__Assigned task__. Match the string "will" against each line below, and copy every line that matches.

__Exercise inputs__.
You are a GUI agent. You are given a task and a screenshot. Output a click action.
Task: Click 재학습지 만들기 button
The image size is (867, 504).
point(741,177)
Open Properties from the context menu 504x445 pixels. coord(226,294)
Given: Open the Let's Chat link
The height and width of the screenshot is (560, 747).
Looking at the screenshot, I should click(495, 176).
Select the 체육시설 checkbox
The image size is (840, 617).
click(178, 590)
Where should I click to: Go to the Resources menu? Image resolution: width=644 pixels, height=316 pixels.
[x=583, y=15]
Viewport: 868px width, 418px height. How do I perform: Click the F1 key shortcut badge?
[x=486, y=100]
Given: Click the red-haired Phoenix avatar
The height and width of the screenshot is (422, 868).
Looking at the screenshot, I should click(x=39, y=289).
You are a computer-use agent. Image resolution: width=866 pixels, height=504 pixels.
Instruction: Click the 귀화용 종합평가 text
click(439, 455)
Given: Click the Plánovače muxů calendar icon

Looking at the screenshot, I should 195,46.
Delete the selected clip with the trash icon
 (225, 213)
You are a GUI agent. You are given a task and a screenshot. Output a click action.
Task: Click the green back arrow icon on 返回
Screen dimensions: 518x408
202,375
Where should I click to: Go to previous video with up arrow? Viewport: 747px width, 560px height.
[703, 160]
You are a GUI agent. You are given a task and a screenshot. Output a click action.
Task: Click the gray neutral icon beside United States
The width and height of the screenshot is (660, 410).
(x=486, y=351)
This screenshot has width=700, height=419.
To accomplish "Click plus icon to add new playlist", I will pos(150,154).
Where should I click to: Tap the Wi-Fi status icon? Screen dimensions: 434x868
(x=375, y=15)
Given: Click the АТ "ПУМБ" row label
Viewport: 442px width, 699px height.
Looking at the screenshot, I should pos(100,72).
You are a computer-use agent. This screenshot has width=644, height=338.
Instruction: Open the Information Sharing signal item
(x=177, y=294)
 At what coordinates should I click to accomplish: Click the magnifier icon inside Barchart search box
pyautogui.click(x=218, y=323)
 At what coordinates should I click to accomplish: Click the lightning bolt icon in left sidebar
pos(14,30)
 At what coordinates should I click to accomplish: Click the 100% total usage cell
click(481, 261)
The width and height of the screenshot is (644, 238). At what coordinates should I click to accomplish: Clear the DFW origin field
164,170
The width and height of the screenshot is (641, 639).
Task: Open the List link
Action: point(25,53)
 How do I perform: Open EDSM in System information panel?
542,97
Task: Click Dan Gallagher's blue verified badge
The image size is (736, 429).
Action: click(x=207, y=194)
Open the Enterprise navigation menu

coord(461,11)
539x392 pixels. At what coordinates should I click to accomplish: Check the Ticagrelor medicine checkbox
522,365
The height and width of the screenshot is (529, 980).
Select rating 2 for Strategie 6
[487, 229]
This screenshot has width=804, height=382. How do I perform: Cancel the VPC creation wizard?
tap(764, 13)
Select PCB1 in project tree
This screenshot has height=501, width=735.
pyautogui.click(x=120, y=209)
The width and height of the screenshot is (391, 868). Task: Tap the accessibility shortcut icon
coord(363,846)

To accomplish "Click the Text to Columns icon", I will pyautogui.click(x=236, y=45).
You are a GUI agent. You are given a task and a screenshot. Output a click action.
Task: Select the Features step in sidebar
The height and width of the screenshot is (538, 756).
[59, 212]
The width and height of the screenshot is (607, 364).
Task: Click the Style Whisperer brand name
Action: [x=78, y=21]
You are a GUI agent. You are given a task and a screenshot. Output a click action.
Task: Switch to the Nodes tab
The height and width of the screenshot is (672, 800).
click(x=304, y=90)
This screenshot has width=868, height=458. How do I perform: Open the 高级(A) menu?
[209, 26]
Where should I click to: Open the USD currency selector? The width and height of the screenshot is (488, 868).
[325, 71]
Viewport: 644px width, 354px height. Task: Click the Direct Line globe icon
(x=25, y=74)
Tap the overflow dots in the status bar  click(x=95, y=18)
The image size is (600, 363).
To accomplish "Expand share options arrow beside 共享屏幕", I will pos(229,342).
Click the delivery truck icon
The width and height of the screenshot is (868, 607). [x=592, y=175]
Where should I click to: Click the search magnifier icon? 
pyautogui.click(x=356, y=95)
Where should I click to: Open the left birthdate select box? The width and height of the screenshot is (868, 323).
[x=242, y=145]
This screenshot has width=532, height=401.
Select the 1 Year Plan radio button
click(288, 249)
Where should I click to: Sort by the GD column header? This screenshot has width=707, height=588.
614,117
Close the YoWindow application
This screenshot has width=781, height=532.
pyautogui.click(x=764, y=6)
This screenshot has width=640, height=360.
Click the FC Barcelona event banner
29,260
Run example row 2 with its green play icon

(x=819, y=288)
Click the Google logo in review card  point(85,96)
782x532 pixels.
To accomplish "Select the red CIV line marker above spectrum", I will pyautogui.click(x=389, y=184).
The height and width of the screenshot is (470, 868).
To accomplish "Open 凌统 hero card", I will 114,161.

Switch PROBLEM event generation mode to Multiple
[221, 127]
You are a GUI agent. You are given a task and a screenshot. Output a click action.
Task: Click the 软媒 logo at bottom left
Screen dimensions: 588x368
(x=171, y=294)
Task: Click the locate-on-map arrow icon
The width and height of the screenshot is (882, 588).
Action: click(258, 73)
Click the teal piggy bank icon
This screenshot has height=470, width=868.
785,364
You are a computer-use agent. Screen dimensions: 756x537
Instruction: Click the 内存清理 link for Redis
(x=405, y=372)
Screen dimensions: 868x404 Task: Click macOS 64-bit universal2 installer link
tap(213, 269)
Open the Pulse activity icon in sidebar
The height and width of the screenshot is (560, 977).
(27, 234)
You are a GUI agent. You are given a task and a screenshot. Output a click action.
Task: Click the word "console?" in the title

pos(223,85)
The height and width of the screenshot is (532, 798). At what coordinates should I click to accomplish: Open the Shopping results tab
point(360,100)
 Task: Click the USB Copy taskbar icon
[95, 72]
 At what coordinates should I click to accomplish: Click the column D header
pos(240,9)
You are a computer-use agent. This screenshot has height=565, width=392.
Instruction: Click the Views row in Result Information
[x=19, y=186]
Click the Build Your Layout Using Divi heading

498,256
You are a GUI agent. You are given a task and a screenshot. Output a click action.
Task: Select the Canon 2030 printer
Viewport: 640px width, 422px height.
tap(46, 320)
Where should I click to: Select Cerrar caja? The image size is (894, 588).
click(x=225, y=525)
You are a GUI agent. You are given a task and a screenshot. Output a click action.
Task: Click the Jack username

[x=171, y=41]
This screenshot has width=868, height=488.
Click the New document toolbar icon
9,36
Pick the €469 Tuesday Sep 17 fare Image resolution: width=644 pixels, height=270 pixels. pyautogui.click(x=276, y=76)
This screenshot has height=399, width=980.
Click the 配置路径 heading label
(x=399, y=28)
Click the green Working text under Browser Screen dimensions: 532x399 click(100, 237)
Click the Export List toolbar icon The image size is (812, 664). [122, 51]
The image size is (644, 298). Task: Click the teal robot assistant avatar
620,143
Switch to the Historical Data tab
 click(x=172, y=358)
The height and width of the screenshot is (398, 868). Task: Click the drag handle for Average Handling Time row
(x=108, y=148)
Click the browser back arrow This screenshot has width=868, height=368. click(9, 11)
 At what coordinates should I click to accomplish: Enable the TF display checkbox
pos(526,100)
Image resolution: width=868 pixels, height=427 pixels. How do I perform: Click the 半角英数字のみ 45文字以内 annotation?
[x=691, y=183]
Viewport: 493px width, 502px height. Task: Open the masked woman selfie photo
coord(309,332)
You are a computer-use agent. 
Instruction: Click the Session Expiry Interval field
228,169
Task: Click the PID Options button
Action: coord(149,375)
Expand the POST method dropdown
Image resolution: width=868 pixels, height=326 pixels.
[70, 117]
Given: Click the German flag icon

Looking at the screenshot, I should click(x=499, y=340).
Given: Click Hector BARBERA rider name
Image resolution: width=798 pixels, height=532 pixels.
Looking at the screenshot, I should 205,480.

__Output for this exercise__.
To accomplish "Click plus icon to add new playlist", I will pos(150,154).
To accomplish "Click the Text to Columns icon", I will pyautogui.click(x=236, y=45).
To accomplish "Expand share options arrow beside 共享屏幕", I will pos(229,342).
To accomplish "Select the red CIV line marker above spectrum", I will pyautogui.click(x=389, y=184).
To accomplish "Open 凌统 hero card", I will 114,161.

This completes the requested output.